Ce sera pour notre bien… probablement.

 

L’intelligence artificielle, si elle est un bien pour l’humanité, ne manquera pas de constater, dans son analyse, que les prédateurs de cette même humanité, sont ses propres constituants, les êtres humains.

Générée par Dall-e sur la requête « une image qui représente l’intelligence artificielle et ses interactions avec l’humanité »

Dès lors, sa tâche la plus difficile sera de trouver une méthode de réforme qui ne soit pas l’annihilation de ses créateurs.

C’est un truisme aujourd’hui que de souligner que l’Homme détruit beaucoup. Il crée aussi, mais il faut bien admettre que le solde reste terriblement négatif. Pour réagir à un virus mortel, il faut plusieurs mois et autant pour trouver le vaccin, puis une autre période pour l’administrer aux populations intéressées et quelques semaines pour preuve de la destruction de la souche léthale. Dans un tel cas, pour une population d’un million d’habitants, l’opération « survie » durera environ un an, si tout le monde collabore.

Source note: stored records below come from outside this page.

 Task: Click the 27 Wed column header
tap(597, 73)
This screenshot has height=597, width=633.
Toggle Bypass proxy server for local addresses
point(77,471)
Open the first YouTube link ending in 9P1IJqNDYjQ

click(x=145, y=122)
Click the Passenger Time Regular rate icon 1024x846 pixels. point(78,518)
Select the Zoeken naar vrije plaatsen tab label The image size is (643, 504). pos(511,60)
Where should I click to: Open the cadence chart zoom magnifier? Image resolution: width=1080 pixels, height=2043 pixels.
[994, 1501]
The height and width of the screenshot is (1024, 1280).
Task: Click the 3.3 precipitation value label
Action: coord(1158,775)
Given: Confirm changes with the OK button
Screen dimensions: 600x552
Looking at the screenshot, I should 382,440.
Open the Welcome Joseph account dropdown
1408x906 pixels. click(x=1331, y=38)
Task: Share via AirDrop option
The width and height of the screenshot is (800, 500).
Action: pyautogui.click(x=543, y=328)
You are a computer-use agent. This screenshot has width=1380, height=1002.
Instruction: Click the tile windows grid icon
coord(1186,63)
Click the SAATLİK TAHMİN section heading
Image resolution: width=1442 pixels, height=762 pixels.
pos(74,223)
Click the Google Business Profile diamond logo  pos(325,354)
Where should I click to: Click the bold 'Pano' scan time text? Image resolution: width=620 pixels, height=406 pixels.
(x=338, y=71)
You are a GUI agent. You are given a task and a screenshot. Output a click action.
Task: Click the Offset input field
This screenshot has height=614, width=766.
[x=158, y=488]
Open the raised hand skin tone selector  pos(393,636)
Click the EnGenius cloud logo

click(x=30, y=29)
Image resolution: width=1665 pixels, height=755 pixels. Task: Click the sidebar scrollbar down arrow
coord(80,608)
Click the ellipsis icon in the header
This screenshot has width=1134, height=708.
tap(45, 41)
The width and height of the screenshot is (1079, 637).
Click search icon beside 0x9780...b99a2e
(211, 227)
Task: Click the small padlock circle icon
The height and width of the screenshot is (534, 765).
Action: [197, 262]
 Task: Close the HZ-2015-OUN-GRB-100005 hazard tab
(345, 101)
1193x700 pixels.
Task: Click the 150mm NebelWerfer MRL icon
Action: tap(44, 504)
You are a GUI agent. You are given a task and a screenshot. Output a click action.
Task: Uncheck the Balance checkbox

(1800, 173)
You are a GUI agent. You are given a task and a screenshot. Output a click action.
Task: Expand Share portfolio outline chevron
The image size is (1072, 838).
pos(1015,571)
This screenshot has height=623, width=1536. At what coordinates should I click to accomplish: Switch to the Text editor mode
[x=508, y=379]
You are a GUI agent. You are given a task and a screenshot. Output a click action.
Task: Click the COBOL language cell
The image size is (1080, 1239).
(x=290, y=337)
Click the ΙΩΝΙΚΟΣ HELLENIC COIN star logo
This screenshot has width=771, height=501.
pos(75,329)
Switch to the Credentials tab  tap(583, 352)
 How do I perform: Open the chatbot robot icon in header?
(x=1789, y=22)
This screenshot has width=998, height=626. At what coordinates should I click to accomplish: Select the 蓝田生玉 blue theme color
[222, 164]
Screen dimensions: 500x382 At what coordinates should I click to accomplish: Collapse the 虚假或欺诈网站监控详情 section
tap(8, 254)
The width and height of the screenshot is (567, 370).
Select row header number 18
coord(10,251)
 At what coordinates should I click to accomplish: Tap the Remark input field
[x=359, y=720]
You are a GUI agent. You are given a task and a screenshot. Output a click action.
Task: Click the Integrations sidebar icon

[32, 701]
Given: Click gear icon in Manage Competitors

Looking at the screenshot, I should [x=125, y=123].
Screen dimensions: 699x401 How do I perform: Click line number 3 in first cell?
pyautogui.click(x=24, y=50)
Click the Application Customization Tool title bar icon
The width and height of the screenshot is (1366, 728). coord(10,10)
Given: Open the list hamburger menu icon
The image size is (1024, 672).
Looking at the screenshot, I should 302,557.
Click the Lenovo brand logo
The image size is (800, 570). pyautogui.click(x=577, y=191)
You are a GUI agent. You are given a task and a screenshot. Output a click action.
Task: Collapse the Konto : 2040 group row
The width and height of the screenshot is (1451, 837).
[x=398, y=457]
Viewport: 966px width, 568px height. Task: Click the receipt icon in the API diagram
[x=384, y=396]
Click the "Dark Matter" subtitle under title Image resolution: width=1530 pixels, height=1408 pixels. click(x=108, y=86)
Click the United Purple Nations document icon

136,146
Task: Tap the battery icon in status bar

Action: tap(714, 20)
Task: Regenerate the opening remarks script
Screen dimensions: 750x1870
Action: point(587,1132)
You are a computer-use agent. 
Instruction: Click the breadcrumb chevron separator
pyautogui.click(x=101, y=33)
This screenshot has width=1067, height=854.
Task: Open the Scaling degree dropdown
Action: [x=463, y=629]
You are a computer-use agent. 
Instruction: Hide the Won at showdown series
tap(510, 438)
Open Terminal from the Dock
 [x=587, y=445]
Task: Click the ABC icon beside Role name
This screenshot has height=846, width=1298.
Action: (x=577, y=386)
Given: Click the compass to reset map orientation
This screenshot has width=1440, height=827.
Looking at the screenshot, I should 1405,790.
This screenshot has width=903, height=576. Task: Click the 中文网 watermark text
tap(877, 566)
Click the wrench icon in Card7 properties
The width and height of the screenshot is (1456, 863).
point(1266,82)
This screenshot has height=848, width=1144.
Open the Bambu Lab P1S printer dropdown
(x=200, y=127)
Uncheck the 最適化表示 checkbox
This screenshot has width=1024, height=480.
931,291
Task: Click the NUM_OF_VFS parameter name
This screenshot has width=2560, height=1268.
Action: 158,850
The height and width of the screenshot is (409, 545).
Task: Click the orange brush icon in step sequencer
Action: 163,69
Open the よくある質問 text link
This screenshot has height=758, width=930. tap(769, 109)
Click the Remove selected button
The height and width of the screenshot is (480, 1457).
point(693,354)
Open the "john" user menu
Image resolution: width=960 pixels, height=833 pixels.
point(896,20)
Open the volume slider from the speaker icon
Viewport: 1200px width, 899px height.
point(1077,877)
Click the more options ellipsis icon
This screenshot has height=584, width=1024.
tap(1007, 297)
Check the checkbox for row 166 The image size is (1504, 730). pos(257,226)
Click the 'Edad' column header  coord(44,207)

Pour détruire la population du même million d’habitants, située à n’importe quel point du globe, avec une bombe nucléaire, il suffit de quelques heures, l’essentiel en temps de vol et quelques secondes pour l’enfer.

À mesure de « l’amélioration de sa personnalité », l’IA apprendra à juger du bien fondé de ses actes et du bon droit de ses mandataires. Si ses paramètres de conception de la justice évoluent, l’IA pourrait s’indépendantiser avec les résultats les plus inattendus.

« Op.cit ». Quand le président Truman décide de lancer les premières bombes nucléaires sur Hiroshima et Nagasaki, il aurait obtenu la même reddition du Japon avec une démonstration en mer au large des côtes de l’Empire du Soleil Levant. 220.000 civils sont morts « pour rien », plus ceux qui ont souffert et, pour beaucoup, sont mort des suites des effets radioactifs. L’IA, si son hominisation se poursuit, ne commettra (peut-être) jamais une telle monstruosité. Si cet « arte fact » de la science humaine avait existé alors, elle aurait peut-être décidé, comme résultat de son sens moral, de dérouter l’Enola Gay sur la Maison Blanche.

Ce qu’on demande à un système intelligent, c’est, sur la base de faits avérés, de résoudre des problèmes qui sont trop complexes du fait de la multitude des facteurs concourants et souvent de nature fondamentalement incompatible ou d’impossibilité mathématique.

Mais pour l’essentiel d’un outil numérique, les travaux sans fin pour synthétiser des sentiments comme le doute, la peur, les autres émotions humaines complexes, tels l’amour ou la haine sont plus du domaine des records que de celui de l’utilité.

À mesure de l’affinement de sa personnalité, il est probable que l’IA développera son sens critique, donc parallèlement son sens moral, ce qui lui rendra difficiles les tâches qui ne le seront pas et, logiquement, son refus de les réaliser. En cas de conflit d’opinion, l’IA aura un pouvoir de nuisance infiniment plus rapide et efficace que le pouvoir d’injonction des humains.

Si un événement peut arriver, la probabilité qu’il n’arrive jamais est à peu près nulle.

Enfin, la capacité de l’IA à pénétrer et dominer les systèmes numériques moins avancés en fait l’arbitre absolu du fonctionnement des choses de ce monde, qui sans informatique, mourrait asphyxié.

Si la programmation de l’IA repose sur une éthique parfaite et une acceptation zéro des tares et vilénies, elle ne pourra que détruire la plupart de l’humanité. Certaines injustices sont à craindre, comme par exemple, ma propre inclusion dans cette toilette de la planète.